Wer sich nicht digital unterwirft wird bestraft
Beginn der Sommerferien, strahlender Sonnenschein, Urlaubszeit! Für viele Menschen bedeutet das ihr Zweitfahrzeug in Betrieb zu nehmen. Ob Campingbus, Oldtimer oder Cabrio, die meisten dieser Fahrzeuge sind auf Wechselkennzeichen angemeldet. Doch wer dabei auf die klassische Klebevignette setzt, wird vom System regelrecht abgestraft. Hier herrscht eine klare Diskriminierung vor, denn mit der digitalen Vignette können zum Preis von einer einzigen Vignette, bis zu drei Fahrzeuge auf ein Wechselkennzeichen angemeldet werden. Wer jedoch von der Klebevignette Gebrauch macht, muss für jedes einzelne Fahrzeug extra bezahlen und das doppelt oder gar dreifach.

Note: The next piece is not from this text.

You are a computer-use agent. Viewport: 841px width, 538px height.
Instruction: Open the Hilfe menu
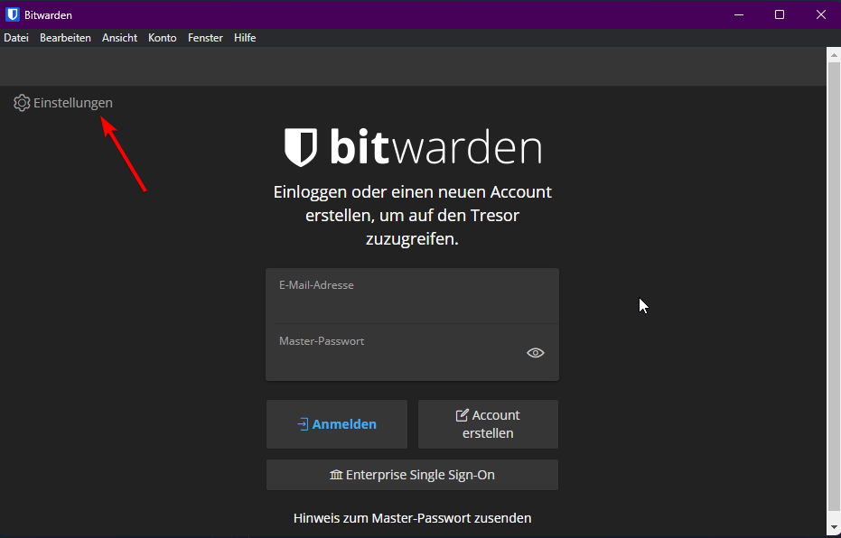pos(245,38)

Rund ein Drittel der Autofahrer nutzen nach wie vor die Klebevignette. Dafür haben sie meist auch gute Gründe, wie beispielsweise Datenschutzbedenken. Diese Menschen werden von der Regierung bestraft, denn wer sich nicht digital unterwirft, muss eben mehr bezahlen.
Logisch und gerecht wäre es, wenn es schon zwei Vignettenarten gibt, es auch zwei gleichberechtigte Möglichkeiten gibt, ohne dass jemand diskriminiert wird, indem er dafür mehr bezahlen muss. Jeder Mensch sollte selbst entscheiden können, ob digital oder analog, ohne dafür extra zur Kassa gebeten zu werden. Die Ausrede von den angeblichen Mehrkosten durch die Klebevignette ist hanebüchen und soll offensichtlich einer Pflicht zur Digitalisierung Vorschub leisten.